The different tools you choose need to integrate together. Depending on what you pick, you’ll end up with different combinations of functionality.

You should also determine the skills of your team, or if they’ll be required to do further training or learn a new programming language. All of this can bring additional expenses.

Then there’s the choice between proprietary and open-source. If you go down the open-source route, then you’ll need a data team who can adapt it to your organisation’s needs. Some companies find it more cost-effective to purchase out-of-the-box solutions or to use a mix of free and paid-for solutions.

Support is another key consideration. Real-time is much more critical when something goes wrong. Because of its instant nature, people are bound to notice any faults. Decide whether you need 24/7 support, or if your data team is experienced enough to fix any issues.

Now, and for the future

Real-time data tools are becoming increasingly popular and will continue to do so, as real-time devices from IoT gain mainstream adoption. But real-time can be costly, in terms of time and resources.
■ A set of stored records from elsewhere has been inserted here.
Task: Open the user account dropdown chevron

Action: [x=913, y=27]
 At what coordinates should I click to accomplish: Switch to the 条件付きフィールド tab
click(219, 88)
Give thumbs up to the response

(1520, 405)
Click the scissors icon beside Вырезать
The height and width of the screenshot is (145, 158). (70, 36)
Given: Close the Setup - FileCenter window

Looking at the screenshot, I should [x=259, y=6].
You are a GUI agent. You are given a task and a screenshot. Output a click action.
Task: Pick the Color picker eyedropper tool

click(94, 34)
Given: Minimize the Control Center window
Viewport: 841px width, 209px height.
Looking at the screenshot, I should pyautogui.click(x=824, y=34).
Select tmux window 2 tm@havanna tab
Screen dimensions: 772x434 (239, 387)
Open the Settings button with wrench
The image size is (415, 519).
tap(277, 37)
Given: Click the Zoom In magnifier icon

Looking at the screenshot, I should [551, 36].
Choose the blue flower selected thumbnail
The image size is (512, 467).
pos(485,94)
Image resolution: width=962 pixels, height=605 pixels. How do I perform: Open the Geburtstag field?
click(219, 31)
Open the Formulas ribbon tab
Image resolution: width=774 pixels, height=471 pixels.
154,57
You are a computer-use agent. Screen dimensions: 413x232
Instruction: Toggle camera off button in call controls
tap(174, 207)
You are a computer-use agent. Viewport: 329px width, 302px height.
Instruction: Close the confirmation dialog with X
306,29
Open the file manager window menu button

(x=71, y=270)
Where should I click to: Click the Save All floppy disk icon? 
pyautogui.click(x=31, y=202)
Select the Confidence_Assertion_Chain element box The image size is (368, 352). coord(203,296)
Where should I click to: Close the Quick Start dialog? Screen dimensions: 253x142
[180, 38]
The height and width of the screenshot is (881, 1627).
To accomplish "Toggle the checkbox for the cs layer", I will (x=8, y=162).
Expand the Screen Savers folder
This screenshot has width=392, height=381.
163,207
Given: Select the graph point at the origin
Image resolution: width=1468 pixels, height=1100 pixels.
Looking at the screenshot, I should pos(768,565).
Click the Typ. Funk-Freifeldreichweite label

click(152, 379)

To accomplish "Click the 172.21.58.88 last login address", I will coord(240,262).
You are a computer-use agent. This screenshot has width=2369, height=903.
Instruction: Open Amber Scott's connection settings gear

Therefore, only use real-time when your use case really calls for it. Some common use cases for it include mapping and real-time updates, real-time chats, autonomous vehicles and remote functionality via the Internet of Things.

Many organisations would benefit from a hybrid solution that does both streaming and batch processing. This allows for a degree of flexibility whilst also future-proofing your data function. Eventually, all organisations will likely use real-time in some capacity.

It’s worth getting your real-time infrastructure right from the beginning, that way you’ll be light years ahead of your competitors.